• Prompt: Put the lines from the one with "You are a computer-use" up to and including the one with "Select the 1D" into a Markdown table with the columns "No." and "Text". Number each line in order and leave out any blank lines.

• Source records:
______________________________

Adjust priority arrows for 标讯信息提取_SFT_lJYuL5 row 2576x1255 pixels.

______________________________

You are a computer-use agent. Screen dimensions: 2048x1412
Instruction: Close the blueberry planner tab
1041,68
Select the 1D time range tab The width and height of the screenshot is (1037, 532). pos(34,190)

______________________________

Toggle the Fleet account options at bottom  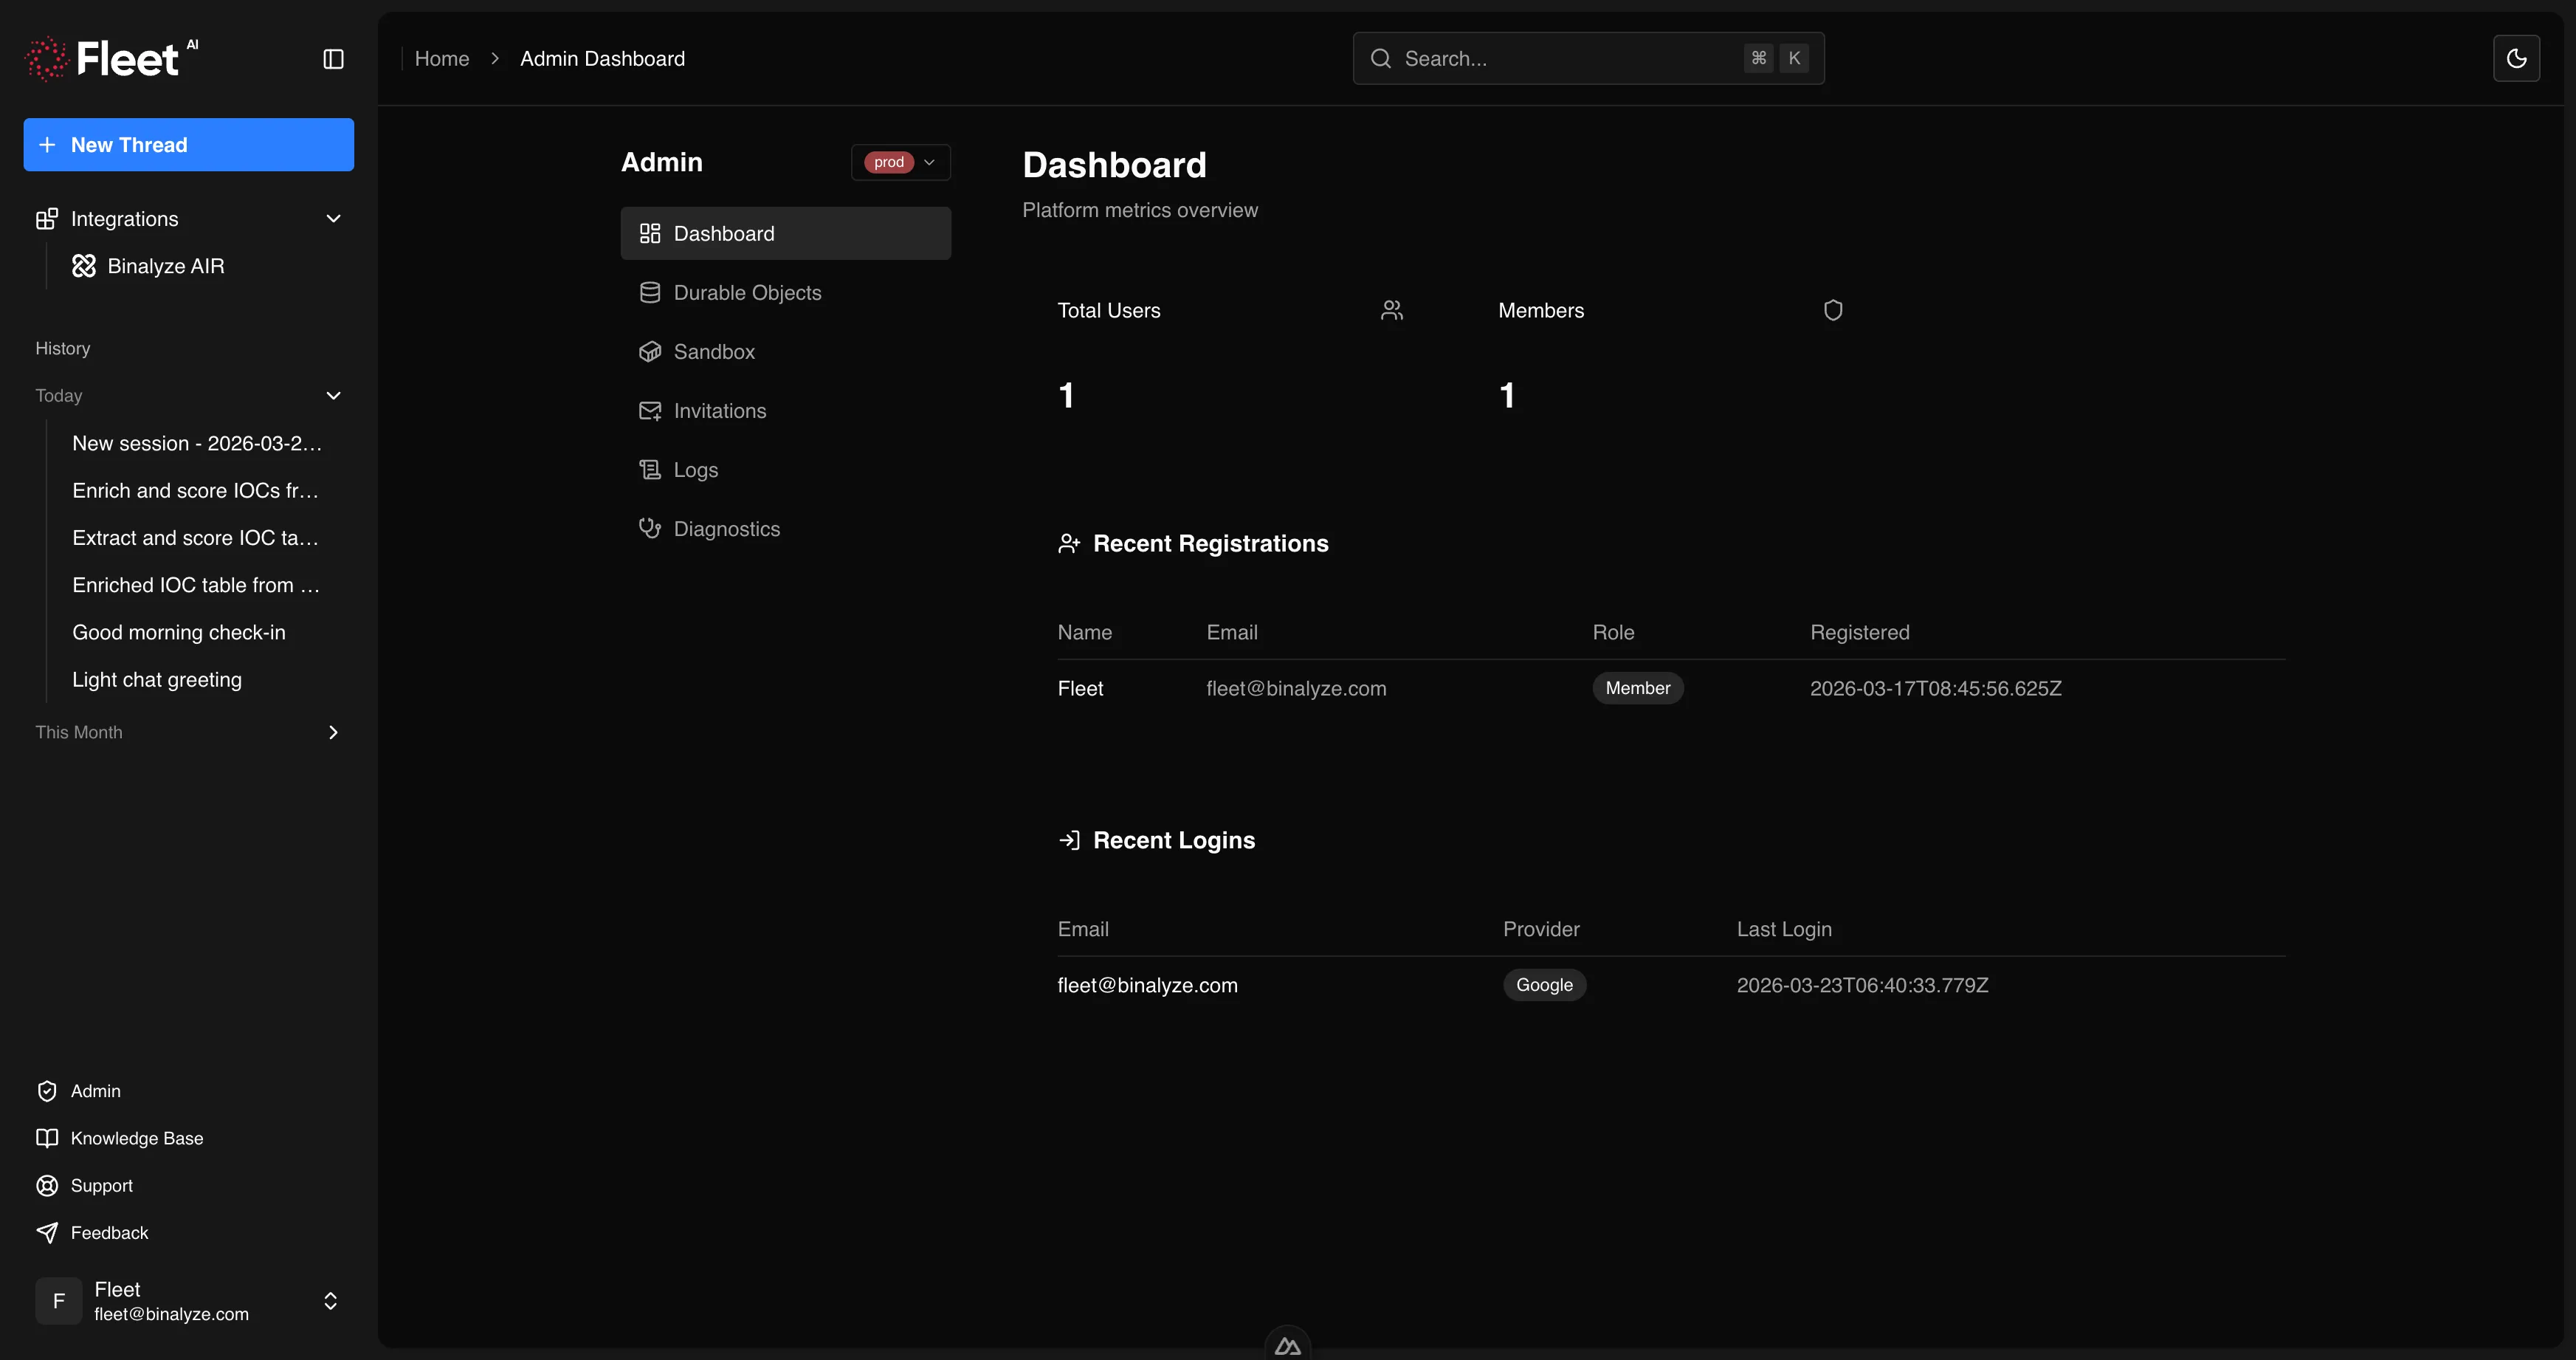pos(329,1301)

______________________________

• Answer in full:
| No. | Text |
|---|---|
| 1 | You are a computer-use agent. Screen dimensions: 2048x1412 |
| 2 | Instruction: Close the blueberry planner tab |
| 3 | 1041,68 |
| 4 | Select the 1D time range tab The width and height of the screenshot is (1037, 532). pos(34,190) |